In fall 2006, choreographer Heidi Latsky partnered with interdisciplinary artist Lisa Bufano, who had received a fellowship.
Ms. Bufano, originally from Boston, had her feet and fingers amputated in response to a bacterial disease when she was 21 years old. Since then, the former gymnast has maintained a performance career by creating work that incorporates stilts and lyra hoops into the movement vocabulary so disabled and able-bodied dancers can share the stage.
"I had never worked with anybody who was disabled," said Ms. Latsky, a former principal with Bill T. Jones/Arnie Zane Dance Company. While some may have found Ms. Bufano's physique to be an obstacle, she regarded it as an untapped well of possibilities.

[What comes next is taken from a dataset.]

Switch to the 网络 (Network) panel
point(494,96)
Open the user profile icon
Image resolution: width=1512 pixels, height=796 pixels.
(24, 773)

"She kind of in a way became a muse for me," said Ms. Latsky, who was drawn to Ms. Bufano for her fierce yet vulnerable aura. "It's something I always look for in my dancers, and it's something that's hard to get."
The several months they spent together motivated Ms. Latsky to craft works for others with disabilities, and eventually to choreograph "GIMP," which welcomes audiences to look closely at what separates -- and unites -- the ways in which able and disabled bodies move.
Heidi Latsky Dance, as well as seasoned and disabled dancers from the community, will bring "GIMP" at 8 p.m. Saturday to the August Wilson Center for African American Culture, Downtown, as a special to the Pittsburgh Dance Council's 2011-12 season. The Pittsburgh premiere also will coincide with the centennial celebration of the FISA Foundation, a grant-making foundation serving women, girls and people with disabilities throughout Western Pennsylvania. "We were looking for an event that would reflect our mission and that could be a gift to the community," FISA Foundation executive director Kristy Trautmann said.
"We felt like it demonstrated the power of our vision for inclusion and that it would be a perfect way to showcase some of these issues in a way that would also be joyful, fun and celebratory."
Since April, the FISA Foundation has commemorated its history and evolution since the days it was a convalescent home for women in the early 1900s by launching an e-newsletter, issuing signature grants to organizations that embody its mission and producing videos that tell the story of some grant recipients. In preparation for "GIMP," a free community forum about the production will be held from 7 to 9 p.m. Tuesday at Rodef Shalom Congregation, 4905 Fifth Ave., Shadyside.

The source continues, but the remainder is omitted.